» WHAT IS NEEDED
When a line of the listing below has the string "Given" in it, copy that line.
--- EXTRACTED RECORDS Enclosed Below ---
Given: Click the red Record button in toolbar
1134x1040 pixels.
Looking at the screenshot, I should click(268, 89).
--- End of Enclosed EXTRACTED RECORDS ---
--- EXTRACTED RECORDS Enclosed Below ---
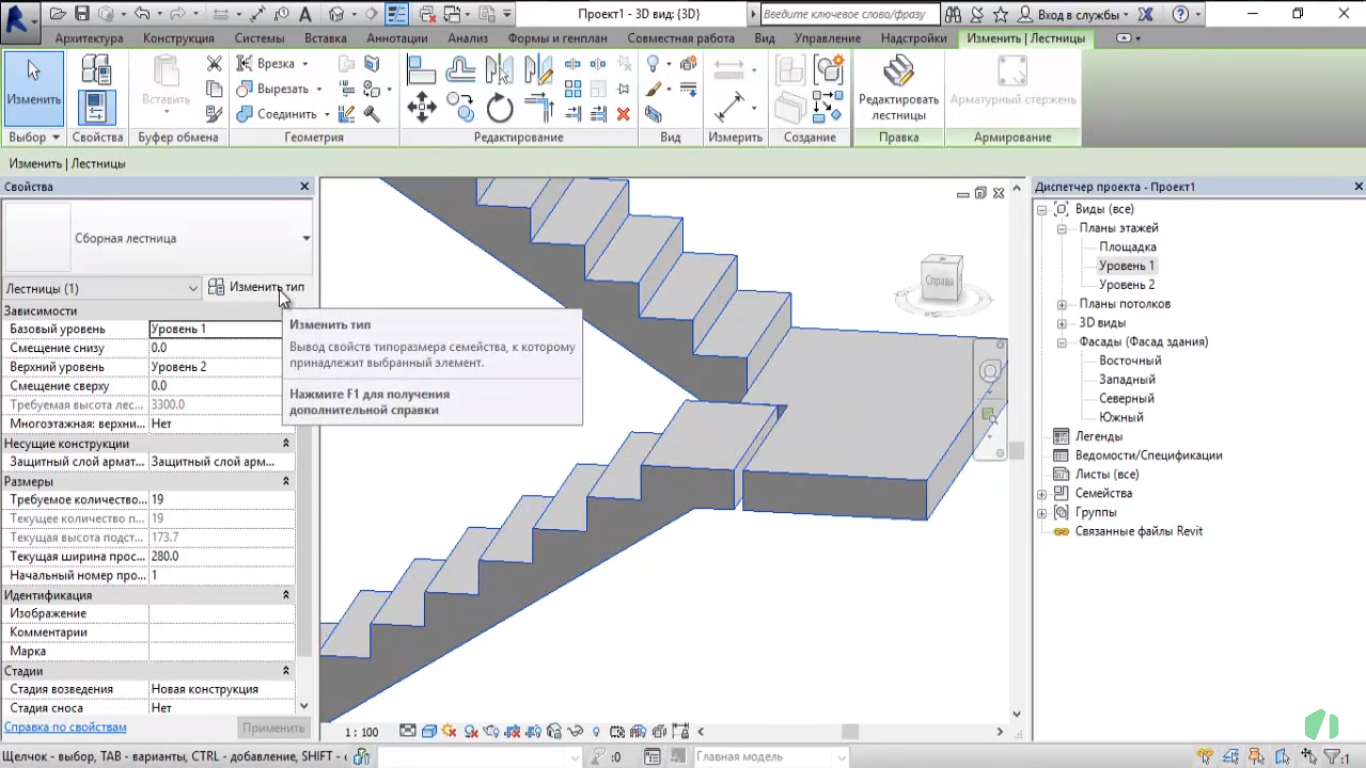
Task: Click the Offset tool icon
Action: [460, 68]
--- End of Enclosed EXTRACTED RECORDS ---
--- EXTRACTED RECORDS Enclosed Below ---
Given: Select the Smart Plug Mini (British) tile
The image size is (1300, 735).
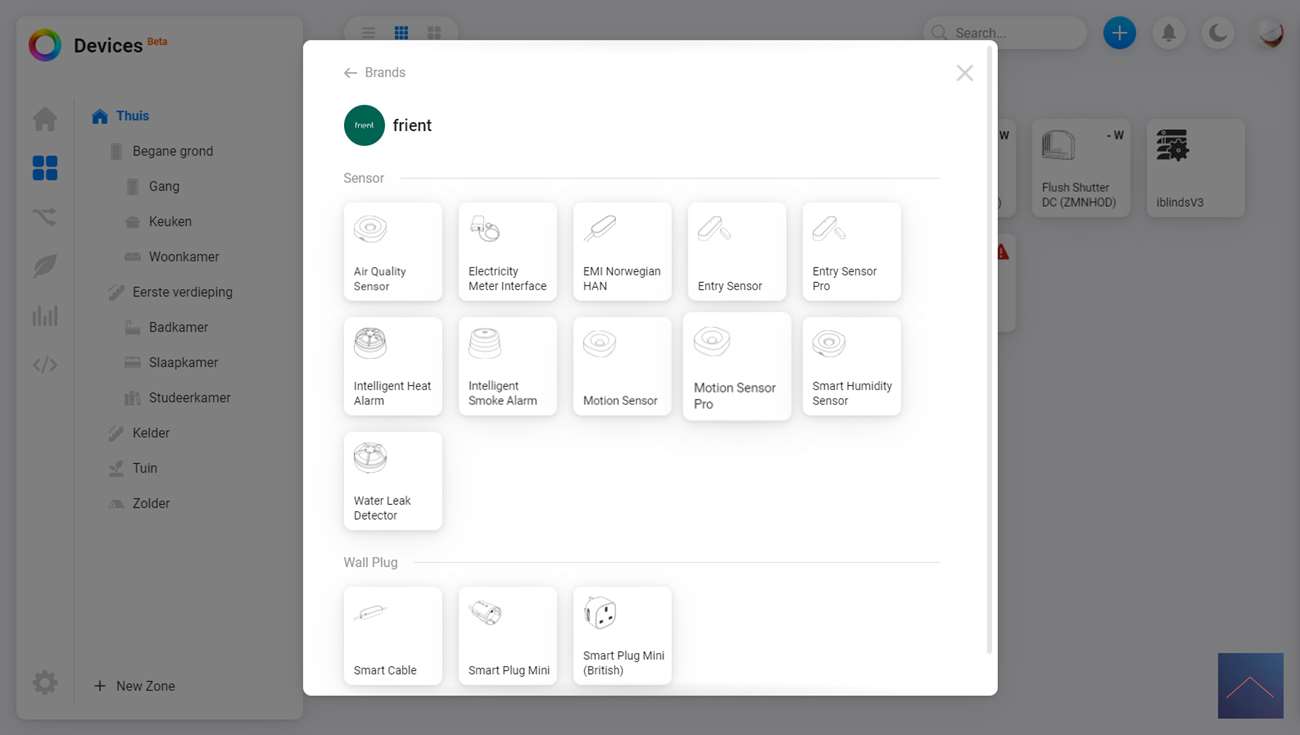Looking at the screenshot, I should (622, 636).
--- End of Enclosed EXTRACTED RECORDS ---
» RESPONSE FOR THIS EXERCISE
Given: Click the red Record button in toolbar
Given: Select the Smart Plug Mini (British) tile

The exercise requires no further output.